Las ofertas repetidas de Israel de compartir la tierra son menoscabadas como propaganda. Los Acuerdos de Oslo, la retirada de Gaza, el crecimiento constante de la población palestina—nada de esto importa. El crimen real de Israel, en la palabra de Albanese, es que todavía está viva.
Su aparición en Doha fue particularmente reveladora. Compartiendo una plataforma con el líder de Hamas y el ministro del exterior de Irán, ella condenó a los países que mantienen relaciones con Israel o se involucran en comercio de armas con ella, acusando al Occidente de amplificar una narrativa "genocida." Sin embargo, ella insistió en que este momento también presenta una "oportunidad," porque, afirmó ella, el derecho internacional ha sido "apuñalado en el corazón."
Lo que Albanese llama la última "caja de herramientas pacífica" para la libertad es, en la práctica, la utilización como arma del derecho internacional contra el estado judío. Es ley vaciada de evidencias, contexto y claridad moral, desplegada selectivamente para justificar el terror y absolver a los que lo celebran.
No, Francesca Albanese. El enemigo en común del Occidente—y de todos los que buscan genuinamente la paz—no es Israel.

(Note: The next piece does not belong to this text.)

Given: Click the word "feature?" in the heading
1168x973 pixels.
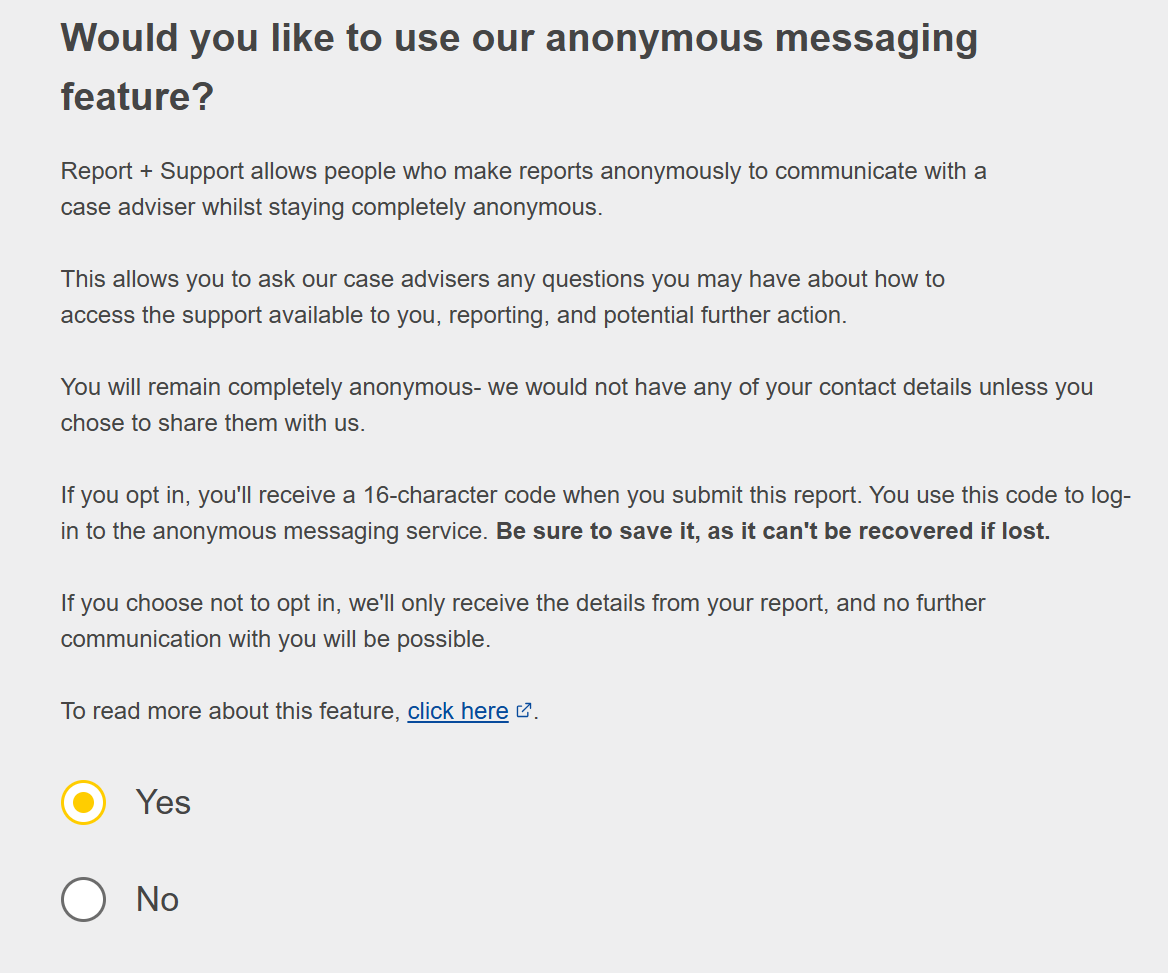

Son los que abusan del derecho internacional para lavar propaganda para Hamas, quienes distorsionan el Holocausto, quienes niegan las atrocidades documentadas, y quienes se sientan cómodamente junto a los líderes yihadistas y funcionarios iraníes mientras fingen hablar por los derechos humanos.
La Historia ha visto esta historia antes. Lo que es nuevo no es la acusación, sino la desfachatez con la cual es entregada ahora—bajo un título de la O.N.U, sobre un escenario, para el aplauso. esto es lo que debería convencernos de continuar luchando hasta que destruyamos a nuestros enemigos.